MATERIAL FOR THIS TASK:
=======

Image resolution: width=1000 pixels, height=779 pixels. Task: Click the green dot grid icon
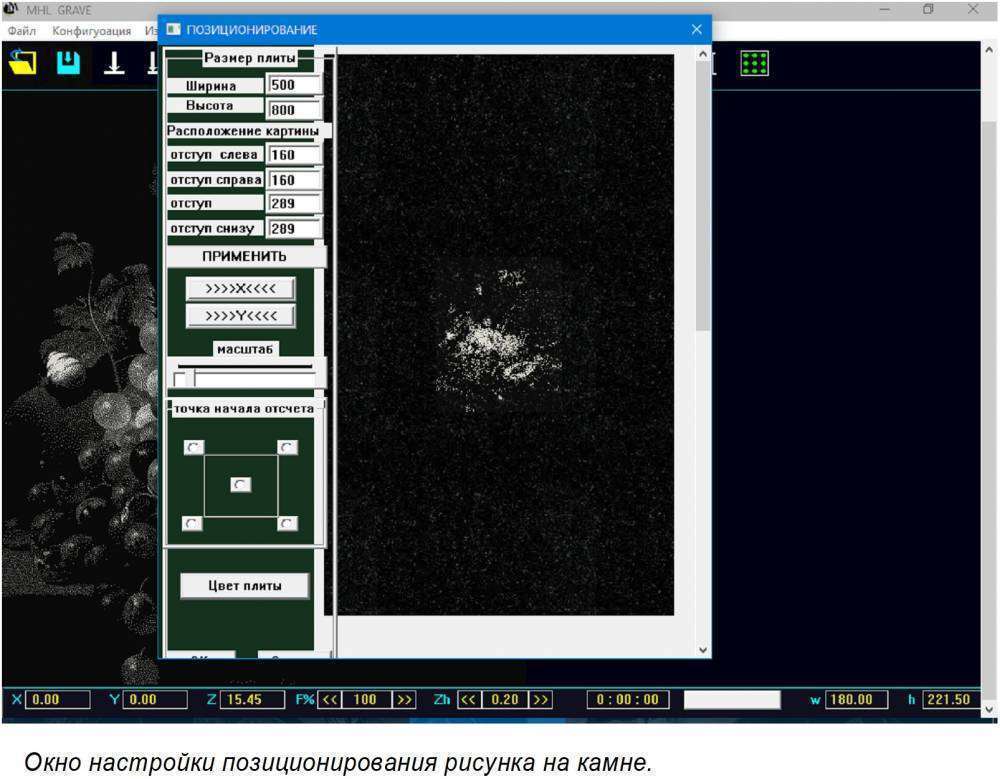(753, 63)
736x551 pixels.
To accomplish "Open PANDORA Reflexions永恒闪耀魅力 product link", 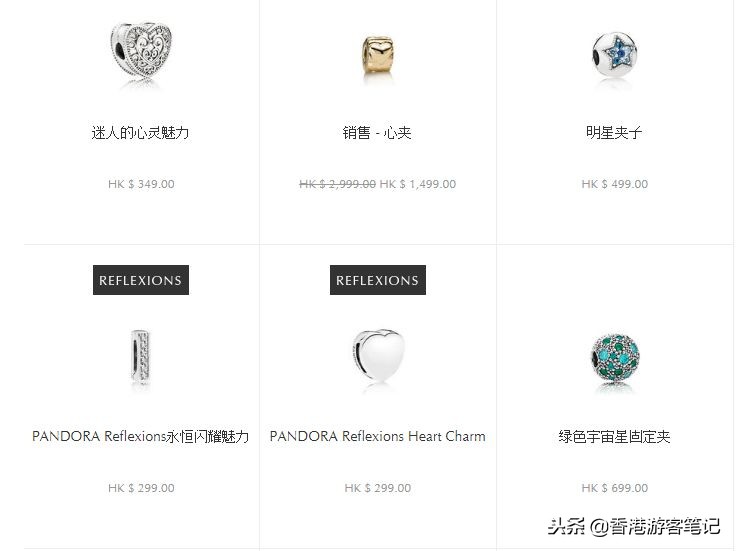I will tap(140, 436).
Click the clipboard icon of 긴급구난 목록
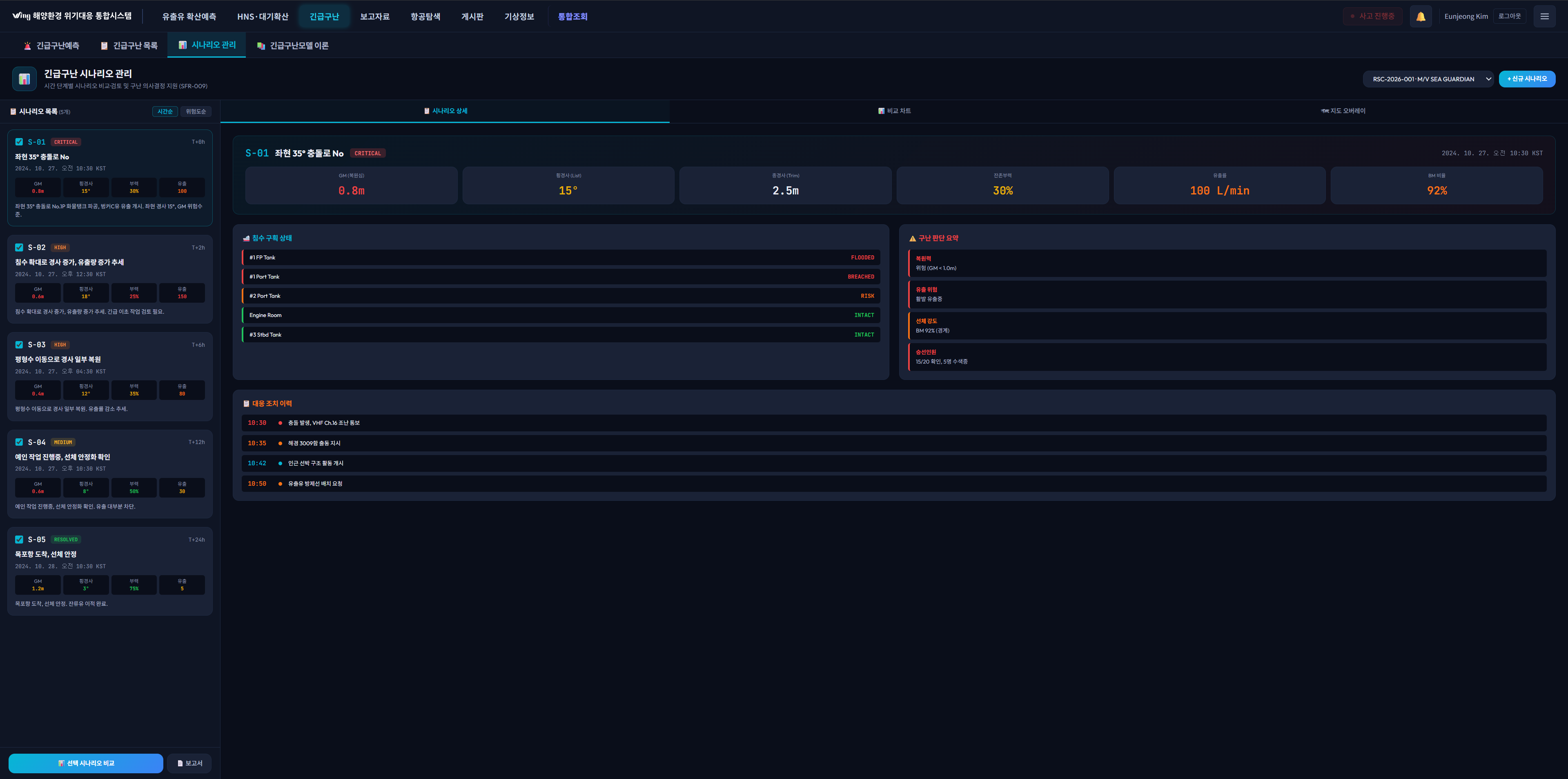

=======

REQUIREMENTS: Collect every row above that contains the string "pixels".

OUTPUT BELOW:
Image resolution: width=1000 pixels, height=779 pixels. Task: Click the green dot grid icon
736x551 pixels.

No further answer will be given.